> COMPITI DA SVOLGERE
1 > Indica a quale organo del corpo il brano associa per lo più la cura.
2 > Riassumi il brano in due frasi.

> BRANO
—————

La cura è gesto corporeo per eccellenza, perché parte dal corpo e al corpo si dirige. Per lo più è associata alla mano, che del corpo rappresenta uno degli organi più qualificanti. E’ un prolungamento del cuore. Attraverso di essa passano sentimenti delicati: tenerezza, vicinanza, solidarietà, sacrificio e servizio. Essa è la grande protagonista della storia quotidiana. E’ rivolta a quella realtà modesta che la mente e il pensiero tendono a dimenticare. L’uomo vive certo di grandi ideali, in prima linea lotta per la giustizia e la libertà, ma anche i valori più elevati devono fare i conti con le operazioni umili del quotidiano. Cosa sarebbero giustizia e libertà se non si soccorresse chi è infermo o affamato? La cura ha occhi per le cose abitualmente presupposte ma non avvertite.

—————

> MATERIALE ELENCATO
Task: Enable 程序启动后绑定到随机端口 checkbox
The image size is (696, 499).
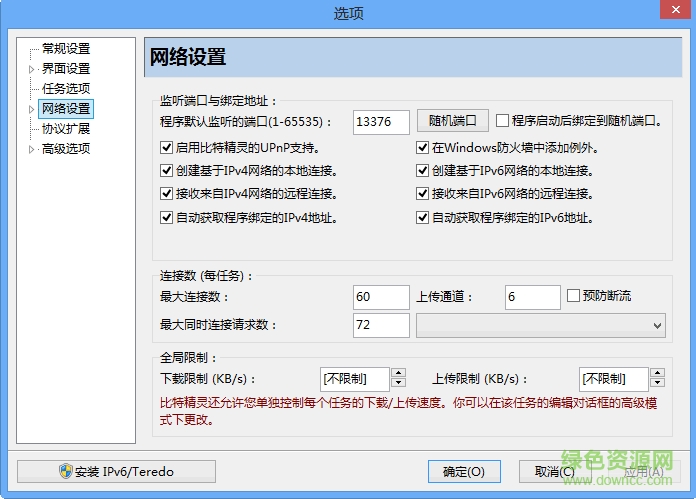Action: (x=503, y=121)
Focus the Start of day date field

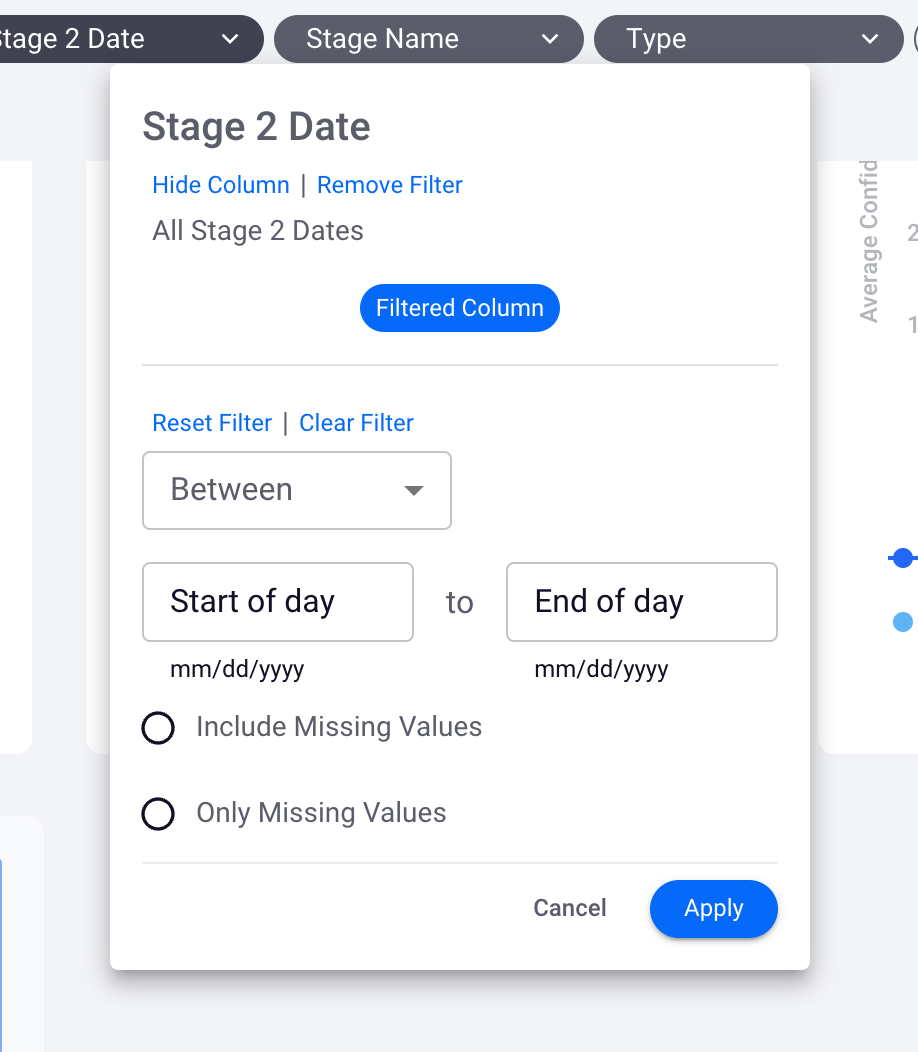(278, 602)
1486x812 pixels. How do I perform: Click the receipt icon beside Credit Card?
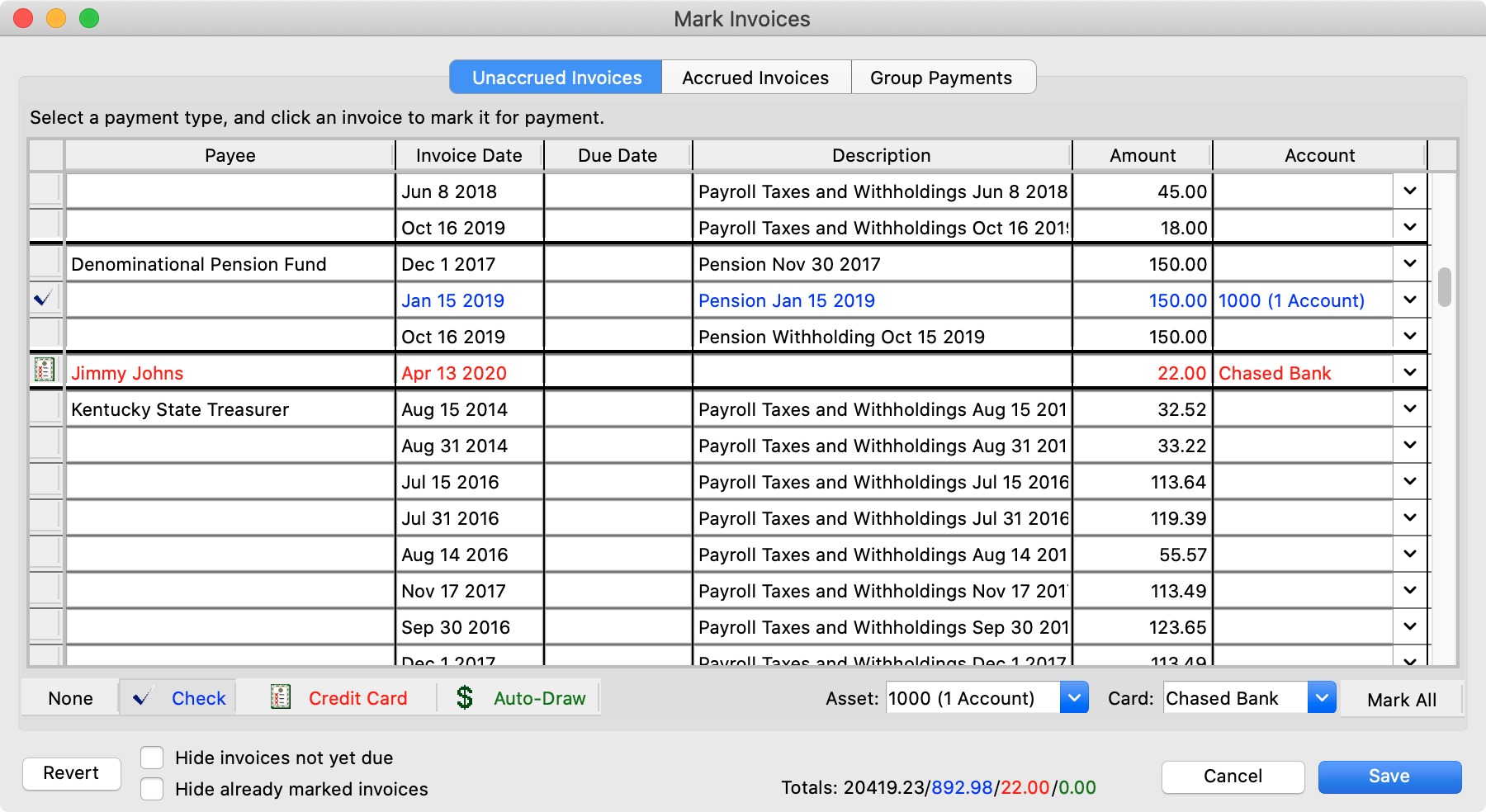[281, 698]
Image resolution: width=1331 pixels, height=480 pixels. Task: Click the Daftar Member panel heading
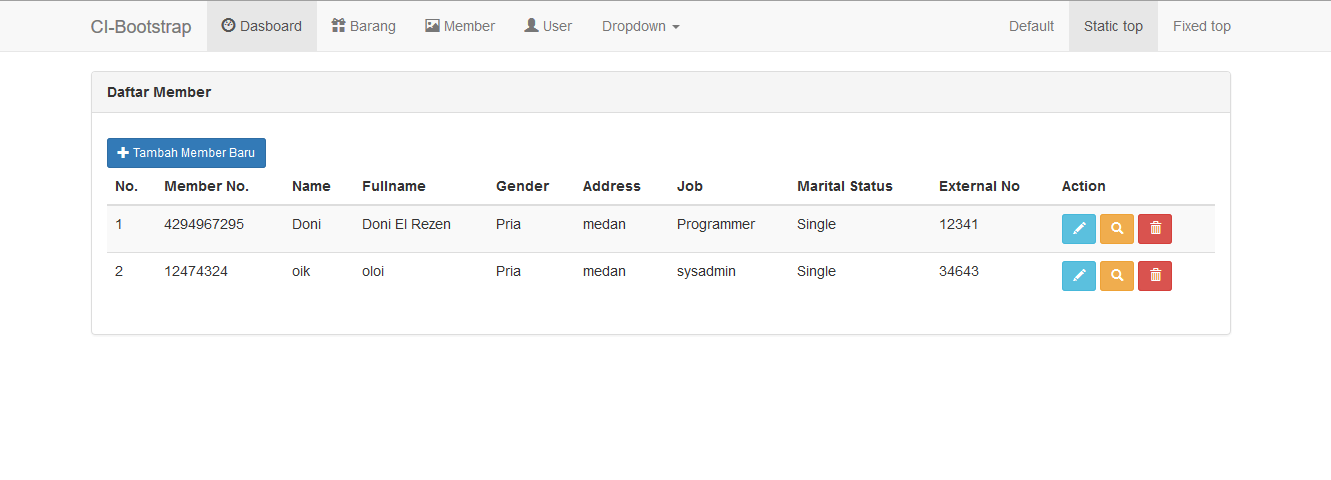click(x=159, y=92)
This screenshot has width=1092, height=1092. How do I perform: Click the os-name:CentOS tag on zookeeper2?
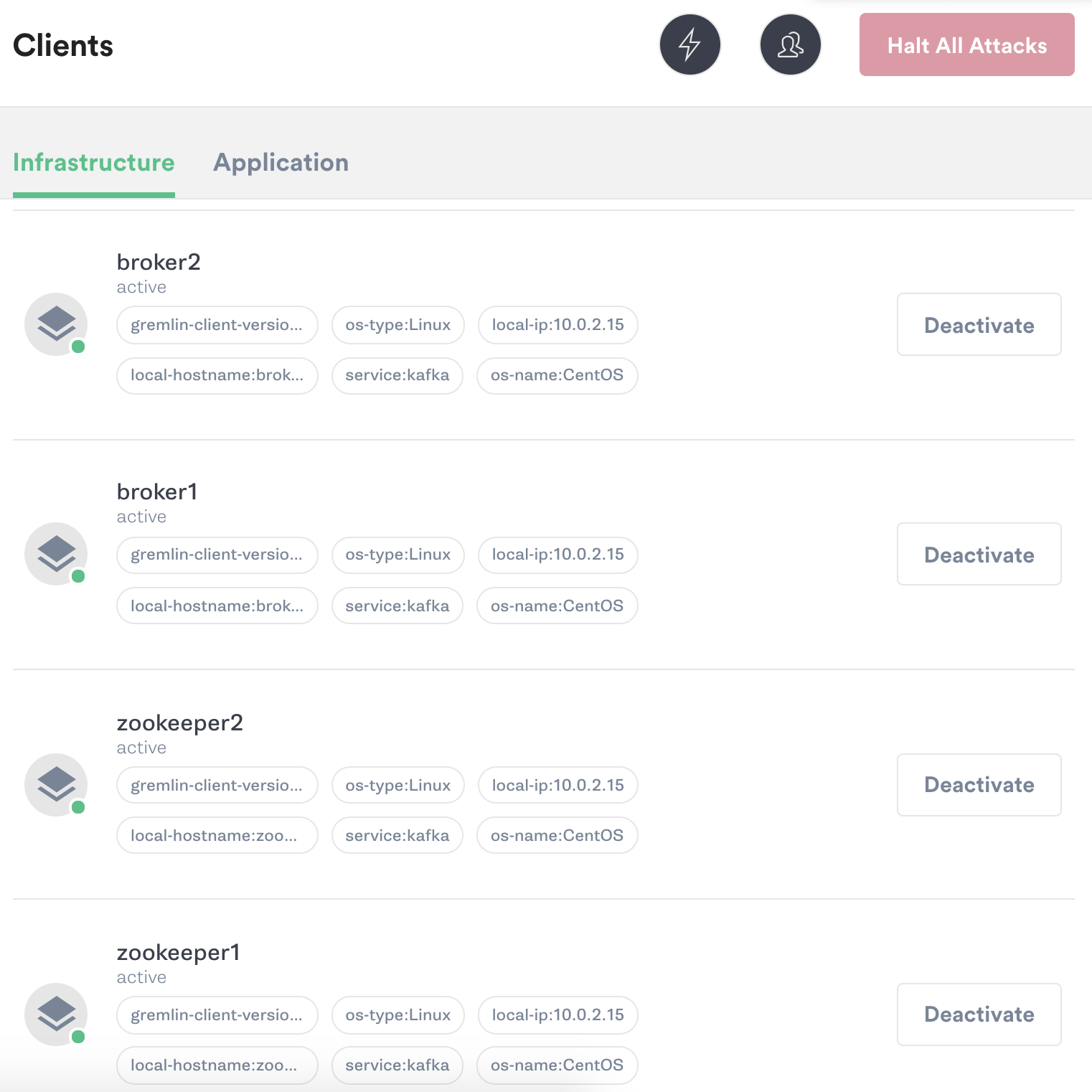point(557,835)
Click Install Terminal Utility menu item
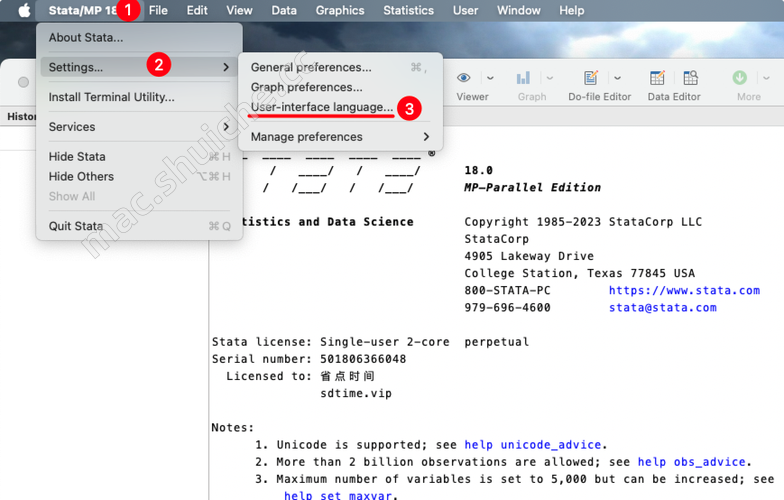This screenshot has height=500, width=784. [x=111, y=97]
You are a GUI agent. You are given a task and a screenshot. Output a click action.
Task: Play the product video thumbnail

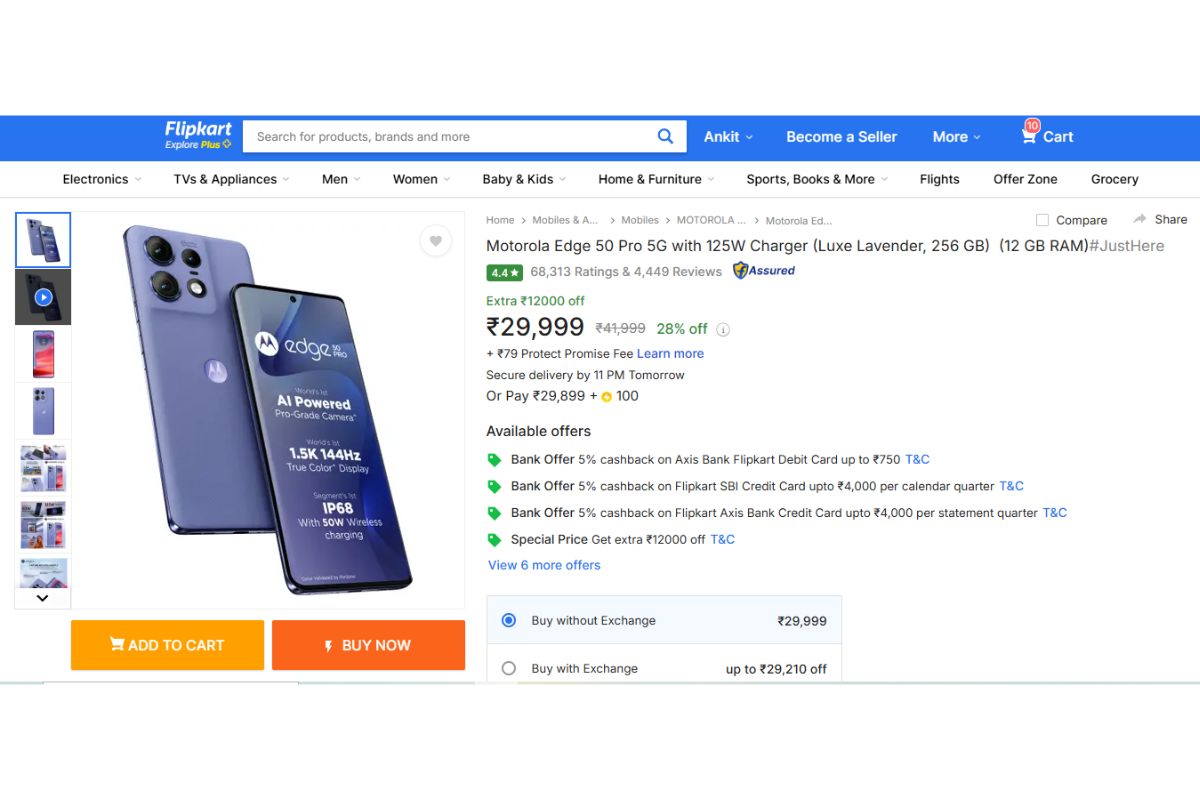click(x=42, y=296)
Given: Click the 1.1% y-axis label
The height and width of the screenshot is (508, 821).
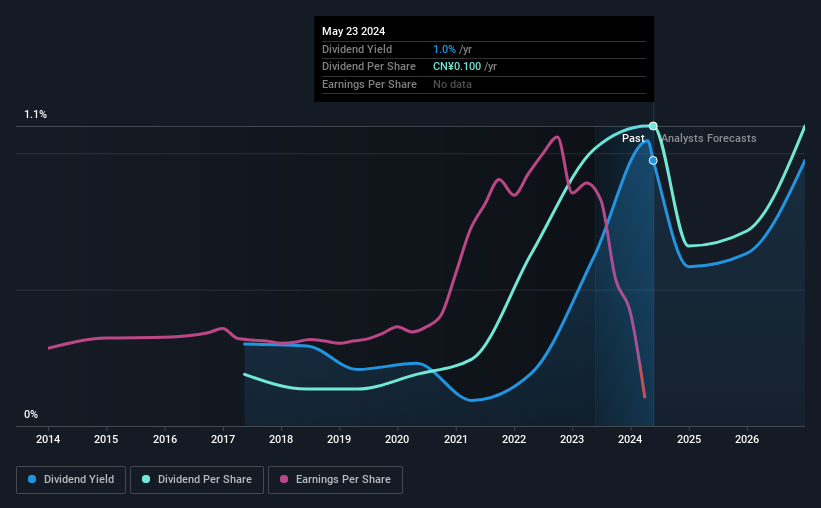Looking at the screenshot, I should pos(36,114).
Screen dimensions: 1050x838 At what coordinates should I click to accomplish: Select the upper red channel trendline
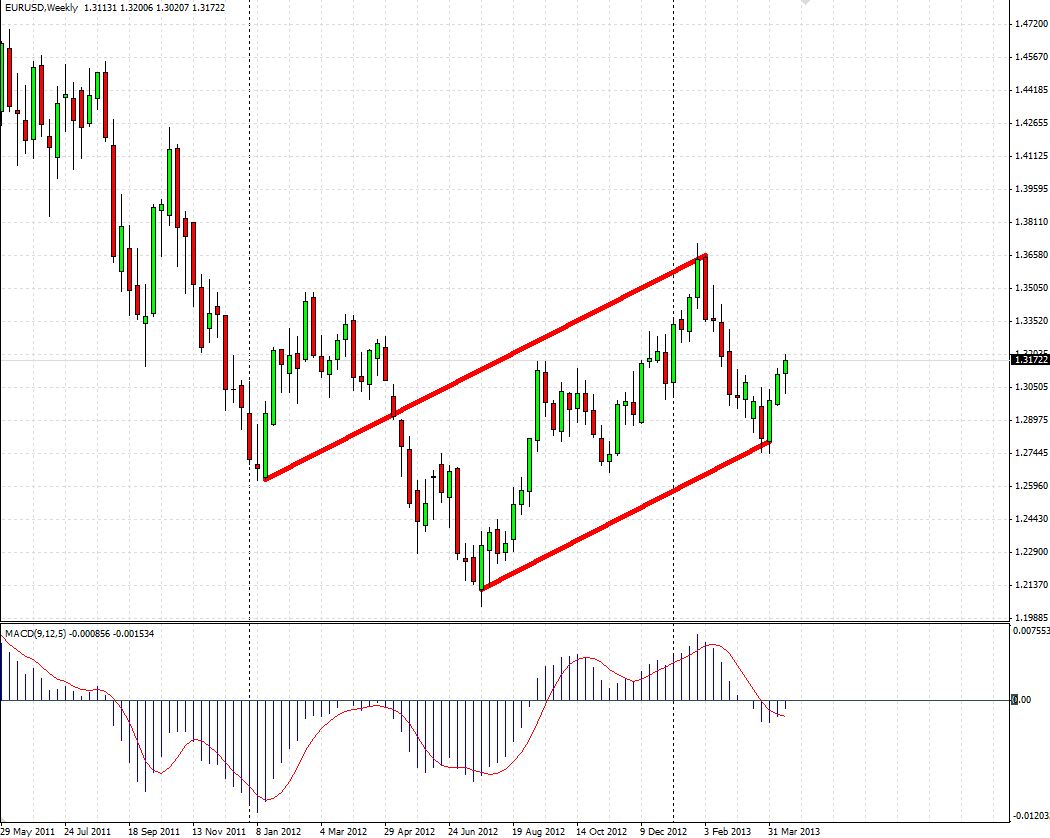pos(486,367)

—————

> RISULTATI DEI COMPITI
1 > Alla mano.

2 > La cura è un gesto corporeo associato soprattutto alla mano, attraverso cui passano sentimenti come tenerezza, vicinanza, solidarietà, sacrificio e servizio. Rivolta alla realtà modesta che il pensiero tende a dimenticare, essa mostra che anche i valori più elevati, come giustizia e libertà, devono fare i conti con le operazioni umili del quotidiano.